§ **The task**
Give back only the lines in the records below from the one with "[logo-turisme-pla-de-l-estany] (53, 57)" to the one with "How to Delete Files on Mac?", both inclusive, word for word.

Collected data:
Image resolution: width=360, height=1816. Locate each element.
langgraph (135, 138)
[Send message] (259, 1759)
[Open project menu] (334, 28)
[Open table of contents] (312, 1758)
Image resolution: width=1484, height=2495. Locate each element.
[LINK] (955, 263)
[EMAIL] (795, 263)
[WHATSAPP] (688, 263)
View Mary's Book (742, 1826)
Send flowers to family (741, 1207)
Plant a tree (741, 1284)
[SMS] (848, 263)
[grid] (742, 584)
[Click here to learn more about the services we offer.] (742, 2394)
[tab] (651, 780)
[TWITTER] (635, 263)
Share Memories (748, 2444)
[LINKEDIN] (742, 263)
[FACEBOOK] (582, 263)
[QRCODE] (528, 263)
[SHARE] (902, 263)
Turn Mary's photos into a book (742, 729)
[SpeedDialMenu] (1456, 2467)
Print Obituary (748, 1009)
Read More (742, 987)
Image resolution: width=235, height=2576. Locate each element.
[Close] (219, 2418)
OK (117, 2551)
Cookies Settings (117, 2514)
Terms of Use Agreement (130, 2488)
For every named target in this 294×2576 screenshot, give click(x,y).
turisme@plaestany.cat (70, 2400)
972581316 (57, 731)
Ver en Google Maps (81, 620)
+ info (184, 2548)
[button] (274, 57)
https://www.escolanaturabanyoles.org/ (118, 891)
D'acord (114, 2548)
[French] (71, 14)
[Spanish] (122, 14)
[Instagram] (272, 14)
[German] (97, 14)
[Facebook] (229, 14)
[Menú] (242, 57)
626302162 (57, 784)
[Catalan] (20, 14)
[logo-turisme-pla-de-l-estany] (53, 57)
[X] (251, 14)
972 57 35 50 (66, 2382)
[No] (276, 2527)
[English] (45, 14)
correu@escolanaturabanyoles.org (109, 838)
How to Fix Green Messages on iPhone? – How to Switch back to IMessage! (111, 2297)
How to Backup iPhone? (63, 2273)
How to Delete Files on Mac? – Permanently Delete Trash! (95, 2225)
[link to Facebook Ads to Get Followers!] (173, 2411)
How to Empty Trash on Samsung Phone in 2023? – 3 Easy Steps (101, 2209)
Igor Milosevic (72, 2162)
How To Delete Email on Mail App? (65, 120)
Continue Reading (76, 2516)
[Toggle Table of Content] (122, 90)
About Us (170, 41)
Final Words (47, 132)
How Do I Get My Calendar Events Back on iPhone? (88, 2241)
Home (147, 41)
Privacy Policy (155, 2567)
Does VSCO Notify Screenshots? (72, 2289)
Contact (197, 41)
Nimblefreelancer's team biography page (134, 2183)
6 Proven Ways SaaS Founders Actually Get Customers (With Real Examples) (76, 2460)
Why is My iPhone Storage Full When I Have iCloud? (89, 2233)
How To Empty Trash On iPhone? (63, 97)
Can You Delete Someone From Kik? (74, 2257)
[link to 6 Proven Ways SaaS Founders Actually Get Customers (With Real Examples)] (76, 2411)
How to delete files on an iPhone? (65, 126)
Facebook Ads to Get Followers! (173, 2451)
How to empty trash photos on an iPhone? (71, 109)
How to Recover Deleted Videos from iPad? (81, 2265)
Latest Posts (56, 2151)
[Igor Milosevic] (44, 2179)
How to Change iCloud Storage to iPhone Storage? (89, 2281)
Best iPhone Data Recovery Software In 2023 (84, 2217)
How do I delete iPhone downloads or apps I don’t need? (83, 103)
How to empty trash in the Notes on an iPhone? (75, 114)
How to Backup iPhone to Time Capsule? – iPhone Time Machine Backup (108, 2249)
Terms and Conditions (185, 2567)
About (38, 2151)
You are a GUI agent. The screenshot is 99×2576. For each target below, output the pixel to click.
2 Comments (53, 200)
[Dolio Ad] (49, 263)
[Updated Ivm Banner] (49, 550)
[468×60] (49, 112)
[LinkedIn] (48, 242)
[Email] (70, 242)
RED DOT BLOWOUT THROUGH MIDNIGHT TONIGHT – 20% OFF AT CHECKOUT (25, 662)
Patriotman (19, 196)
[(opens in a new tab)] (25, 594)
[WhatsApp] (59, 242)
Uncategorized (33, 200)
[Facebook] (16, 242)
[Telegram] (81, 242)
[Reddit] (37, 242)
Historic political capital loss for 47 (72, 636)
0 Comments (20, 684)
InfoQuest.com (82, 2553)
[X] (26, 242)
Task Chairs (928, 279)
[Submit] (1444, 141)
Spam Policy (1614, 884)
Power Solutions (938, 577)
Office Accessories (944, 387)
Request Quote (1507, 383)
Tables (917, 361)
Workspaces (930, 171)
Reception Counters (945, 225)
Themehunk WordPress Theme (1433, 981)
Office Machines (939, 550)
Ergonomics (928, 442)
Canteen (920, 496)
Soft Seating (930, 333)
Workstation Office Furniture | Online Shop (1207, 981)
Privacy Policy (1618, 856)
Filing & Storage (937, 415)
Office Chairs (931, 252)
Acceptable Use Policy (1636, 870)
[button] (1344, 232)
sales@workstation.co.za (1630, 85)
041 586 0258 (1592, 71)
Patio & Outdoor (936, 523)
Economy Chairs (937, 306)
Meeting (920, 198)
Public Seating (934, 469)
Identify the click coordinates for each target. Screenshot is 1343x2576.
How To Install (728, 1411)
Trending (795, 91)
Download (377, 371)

§ **Answer to the problem**
[logo-turisme-pla-de-l-estany] (53, 57)
[X] (251, 14)
972 57 35 50 (66, 2382)
[No] (276, 2527)
[English] (45, 14)
correu@escolanaturabanyoles.org (109, 838)
How to Fix Green Messages on iPhone? – How to Switch back to IMessage! (111, 2297)
How to Backup iPhone? (63, 2273)
How to Delete Files on Mac? – Permanently Delete Trash! (95, 2225)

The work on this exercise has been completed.